No dia seguinte eu aparatei bem cedo na cozinha da minha casa, julgando ser o lugar mais seguro para evitar a ira de mamãe (uma vez que ela fugia da cozinha como dementadores fogem de patronos), mas acho que ela sabia que essa seria minha jogada, porque estava de pé em frente a mesa de jantar, com os braços cruzados.

— Albus-Severus-Potter. – ela disse espaçadamente e com um aceno rápido de varinha, fez com que uma cadeira viesse em minha direção. Eu tropecei e me sentei, como ela queria. – Onde você estava?

— Na casa de Isobel, mamãe, eu já te disse. – Lily que respondeu por mim, esvoaçando pela cozinha como se flutuasse. Seu estado de humor sereno me irritou e eu precisei fazer força para não fazer nada que pudesse agravar o estado de fúria de mamãe.

— Lily, eu estou falando com o seu irmão.
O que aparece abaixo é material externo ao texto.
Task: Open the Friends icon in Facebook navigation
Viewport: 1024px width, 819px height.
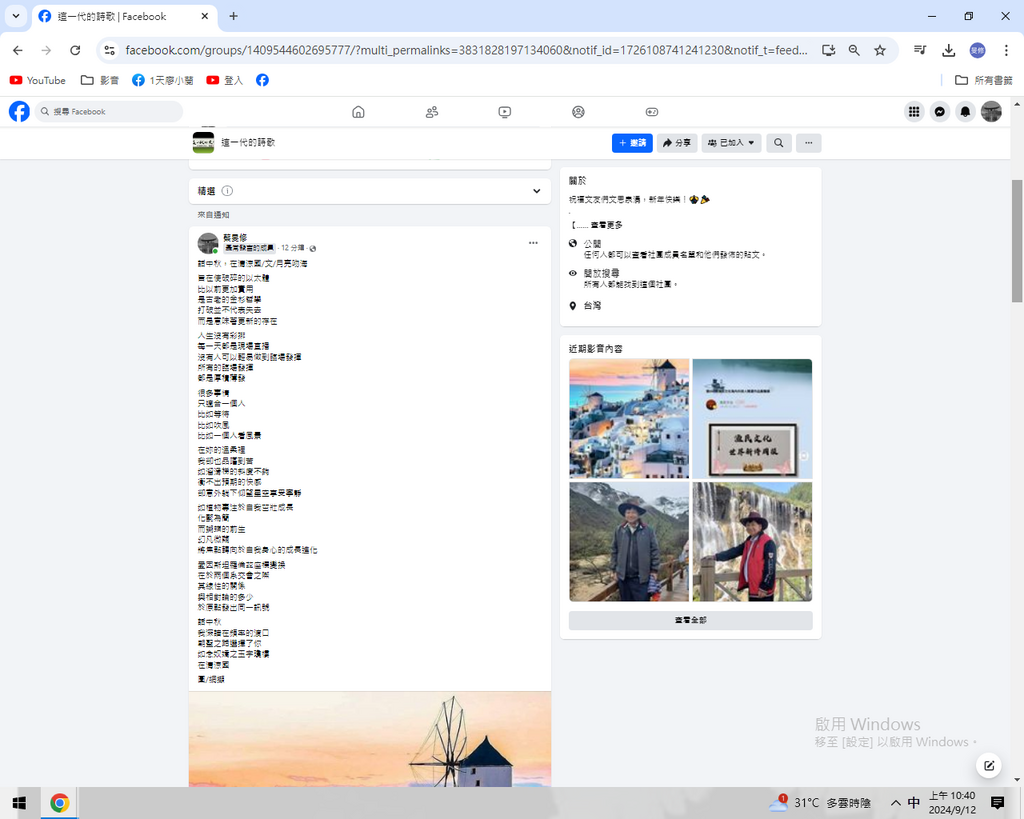Action: 432,112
— Mas ela está certa. – eu suspirei. – E eu sinto muito não ter avisado. – decidi emendar com o meu tom mais humilde para aumentar minhas chances de ser perdoado.

— Por que você não nos avisou? – ela inquiriu, ainda impassível, mas com um tom um pouco mais condescendente.

— Porque ele deixou a varinha propositalmente em casa para que a namorada dele não se assustasse com o fato de que ele é um bruxo e coisa e tal. – A voz de Lily novamente irrompeu ali por perto, embora ela fosse esperta o suficiente para não aparecer no cômodo.

— Lily, eu já... – minha mãe começou a dizer, mas então parou no meio da frase, processando a informação. – Isso é verdade, filho?

— Não. – eu disse de imediato, mas mediante o olhar clínico de mamãe havia poucas escapatórias. – Sim. – suspirei, me sentindo patético. – Não é que eu me envergonhe nem nada assim, eu apenas não pensei em como contar ainda. Parece muito cedo e ao mesmo tempo, muito tarde.

— Ah meu amor... – minha mãe passou as mãos pelo meu cabelo, em parte para prestar solidariedade, em parte porque ela nunca desistiria de tentar penteá-lo. – Isso pode te gerar problemas.

E assim, quase como se o destino estivesse apenas esperando minha mãe dizer isso, os problemas começaram.